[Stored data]
§

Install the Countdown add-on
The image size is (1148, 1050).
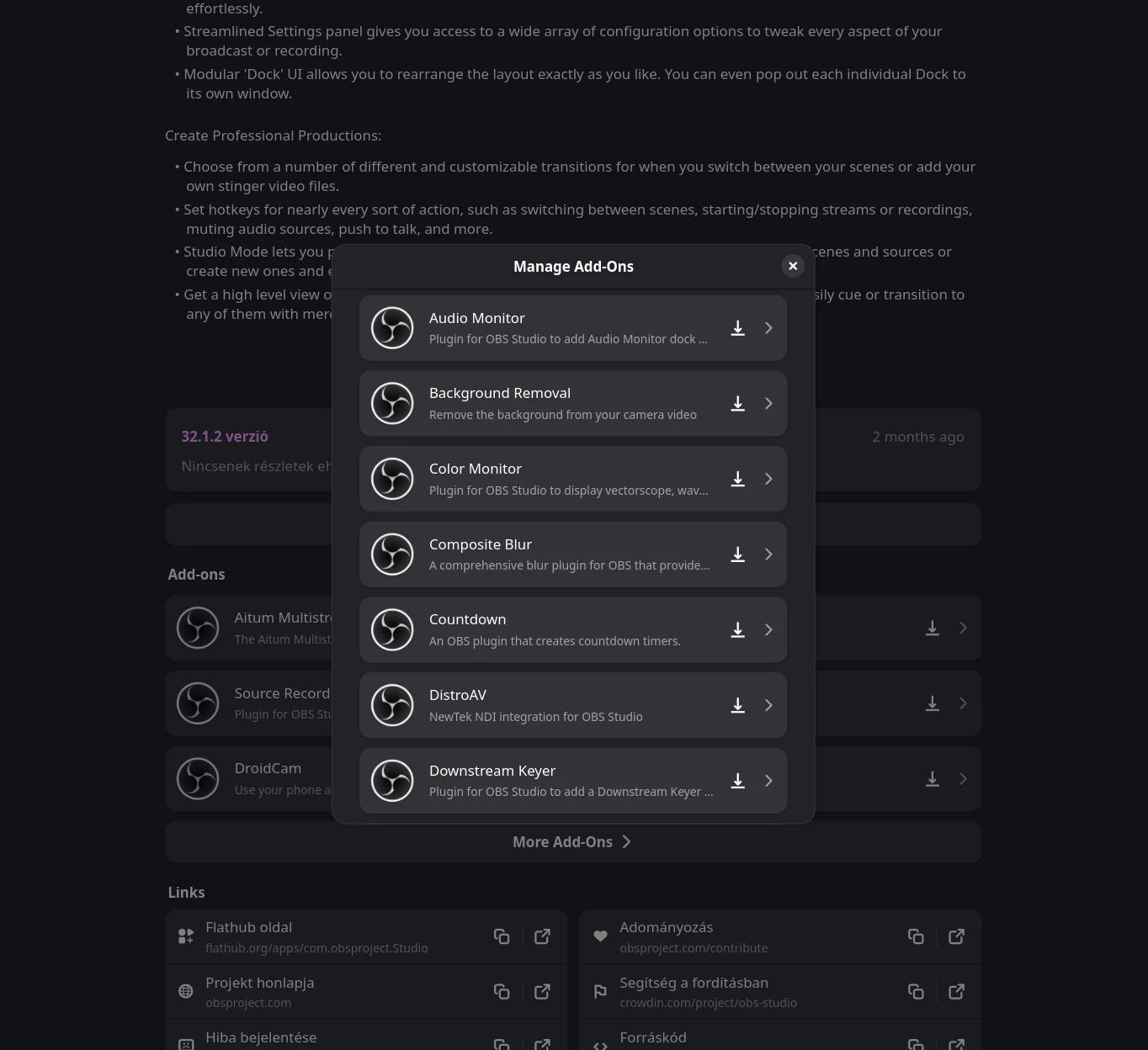[737, 630]
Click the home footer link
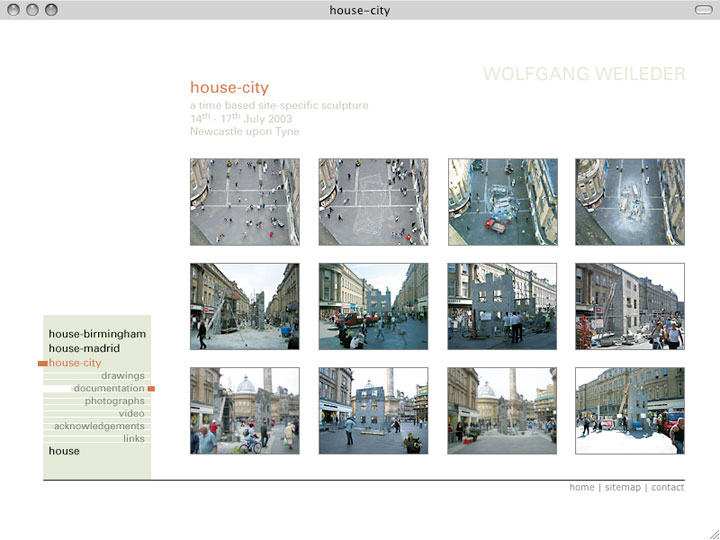This screenshot has width=720, height=540. tap(581, 487)
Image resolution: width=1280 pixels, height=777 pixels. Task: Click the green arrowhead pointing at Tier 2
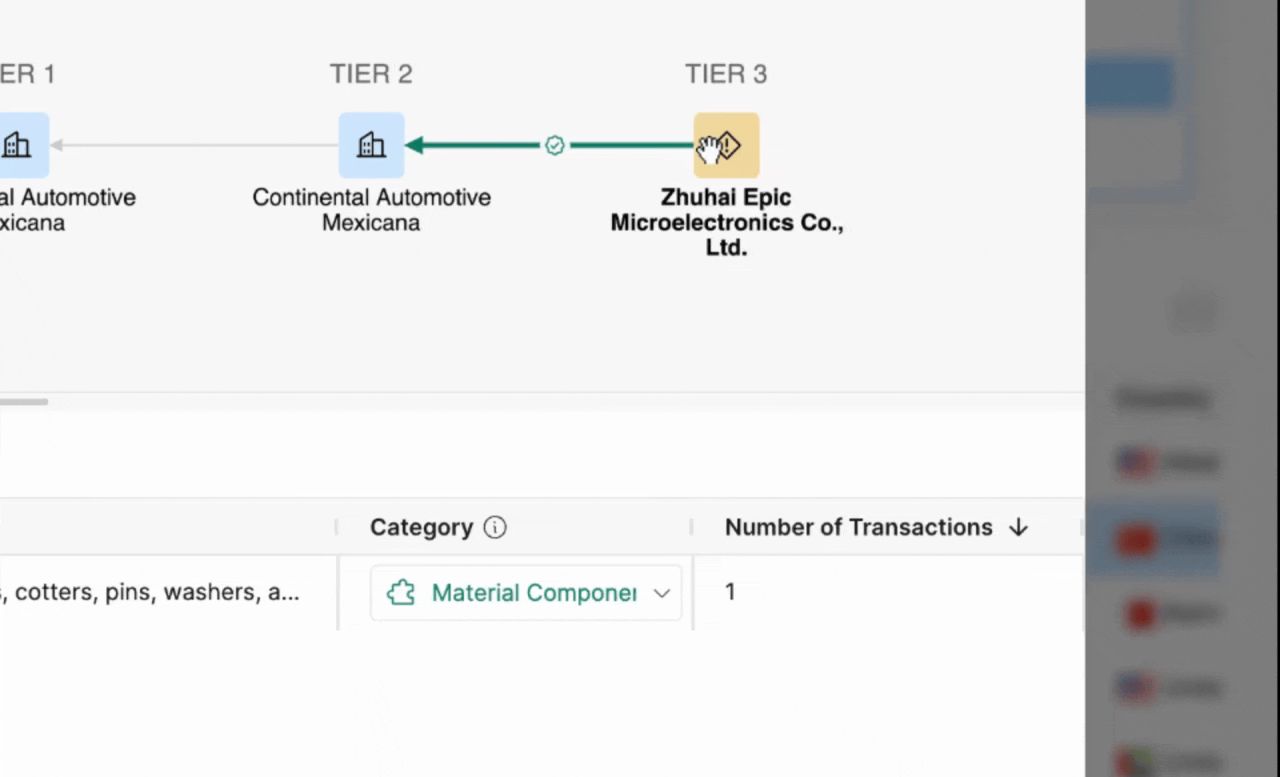pos(414,146)
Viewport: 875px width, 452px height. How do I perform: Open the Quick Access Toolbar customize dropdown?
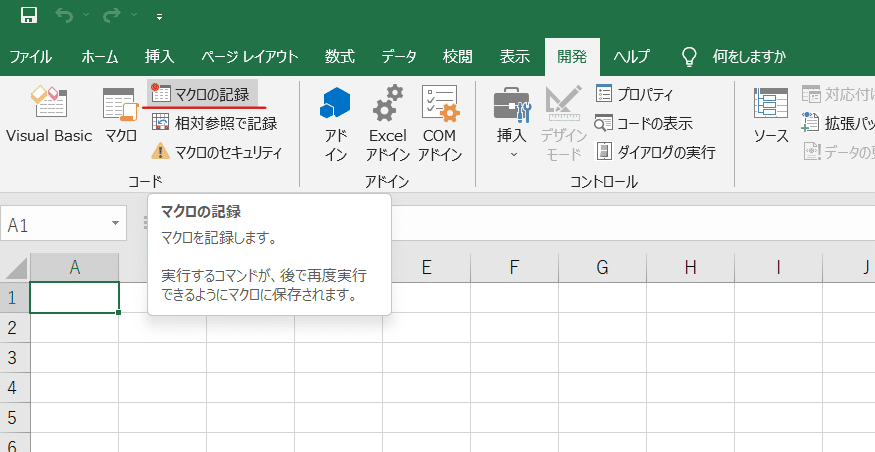click(160, 17)
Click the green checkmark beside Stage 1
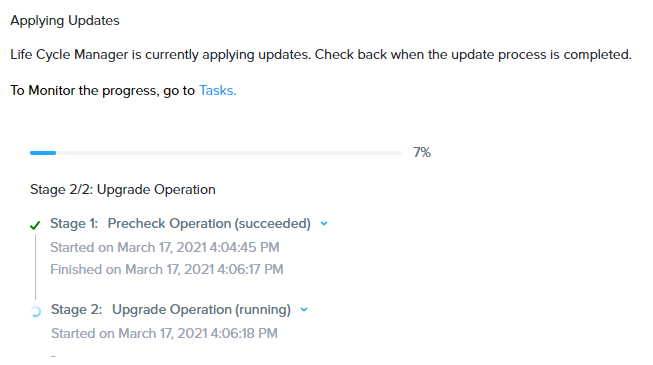Image resolution: width=653 pixels, height=365 pixels. (x=35, y=225)
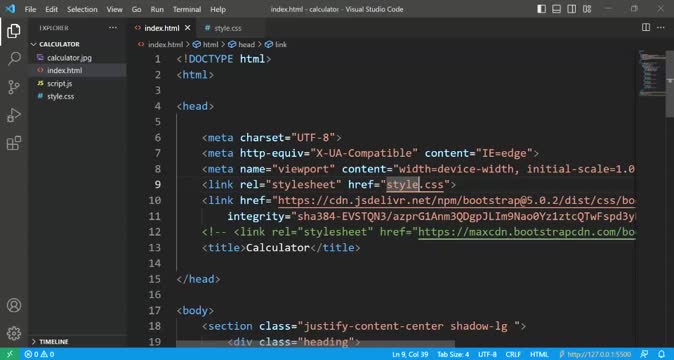Close the index.html tab
674x360 pixels.
(x=188, y=28)
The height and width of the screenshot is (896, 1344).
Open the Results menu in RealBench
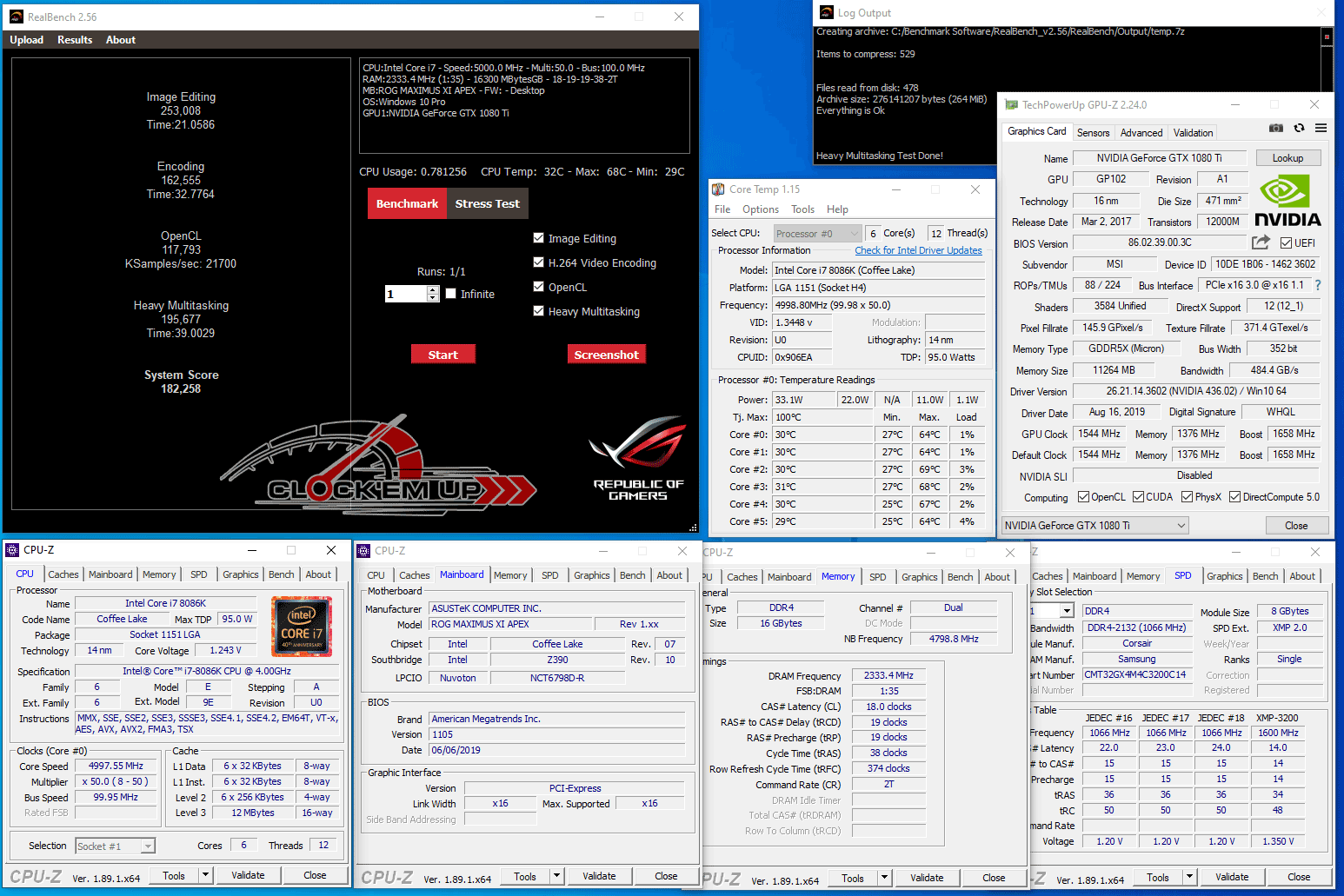click(x=75, y=40)
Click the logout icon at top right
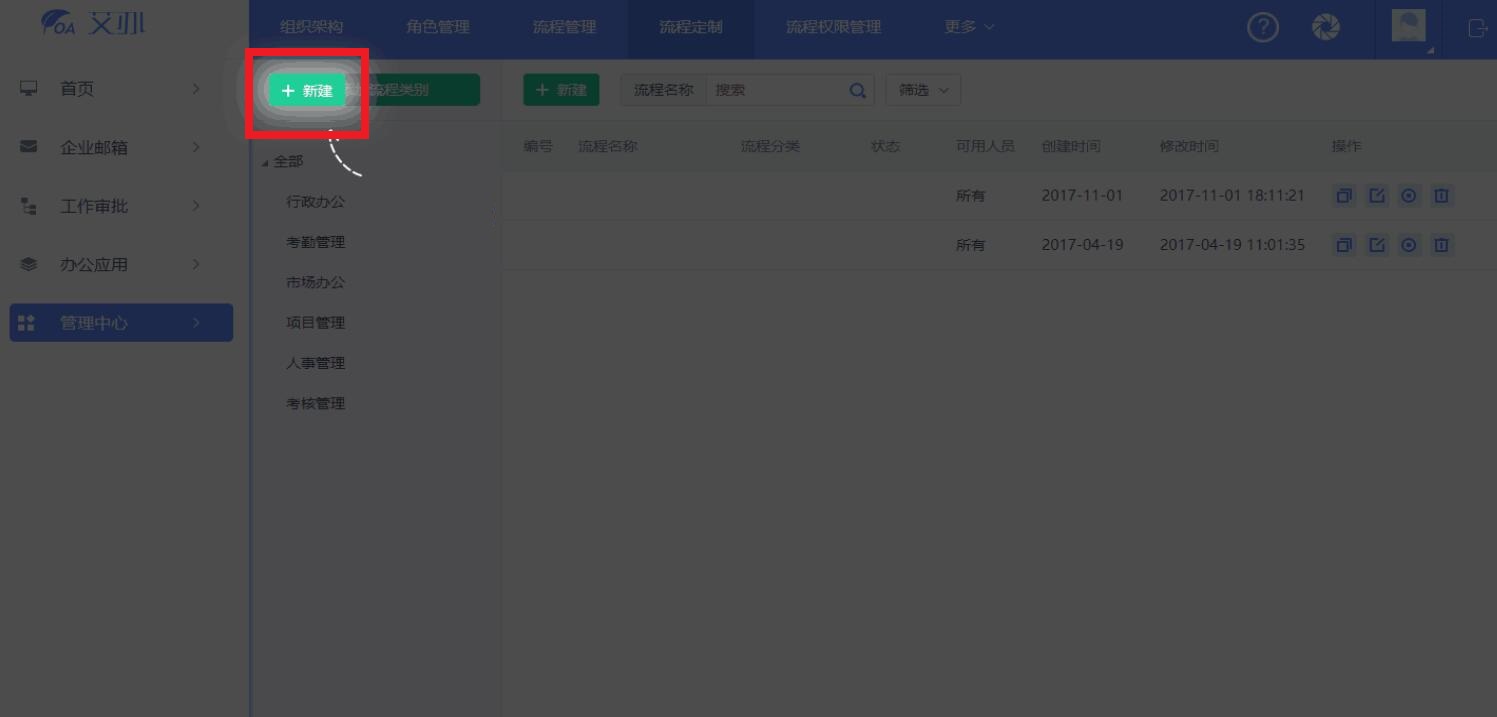Screen dimensions: 1497x717 coord(1477,28)
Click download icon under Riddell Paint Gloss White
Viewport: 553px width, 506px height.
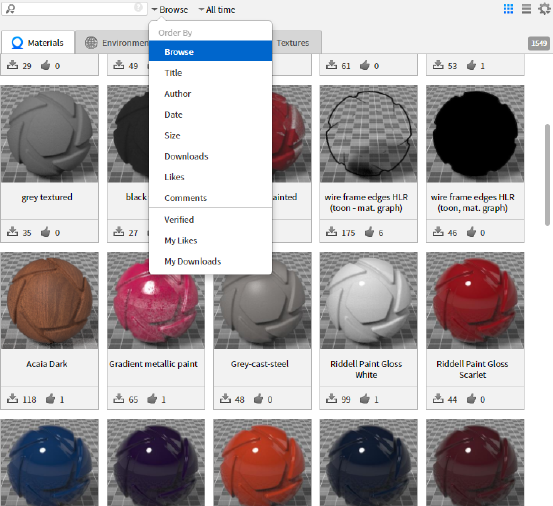click(332, 398)
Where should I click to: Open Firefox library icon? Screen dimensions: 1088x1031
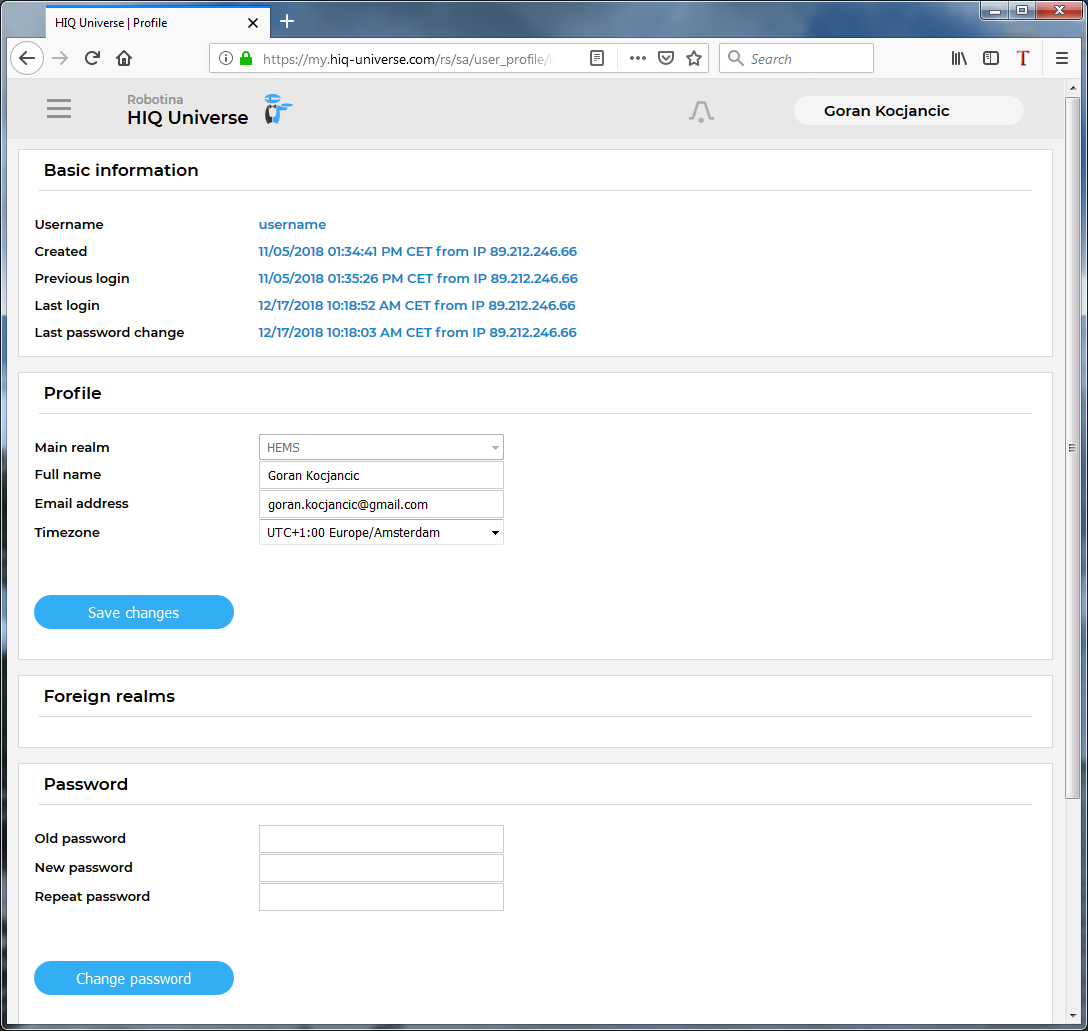click(x=959, y=59)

§

**Task details**
Without the pictures, give back the entries exactly.

**Completed task**
Install the Countdown add-on
The image size is (1148, 1050).
[737, 630]
Click the home footer link
This screenshot has width=720, height=540. tap(581, 487)
Image resolution: width=1280 pixels, height=777 pixels. Task: Click the green arrowhead pointing at Tier 2
pos(414,146)
Viewport: 875px width, 452px height. How do I perform: Open the Quick Access Toolbar customize dropdown?
click(160, 17)
Click the green checkmark beside Stage 1
Image resolution: width=653 pixels, height=365 pixels. (x=35, y=225)
Close the index.html tab
674x360 pixels.
(x=188, y=28)
The height and width of the screenshot is (896, 1344).
Open the Results menu in RealBench
click(x=75, y=40)
Click the logout icon at top right
Screen dimensions: 1497x717 coord(1477,28)
Click download icon under Riddell Paint Gloss White
Viewport: 553px width, 506px height.
click(332, 398)
Where should I click to: Open Firefox library icon? Screen dimensions: 1088x1031
click(x=959, y=59)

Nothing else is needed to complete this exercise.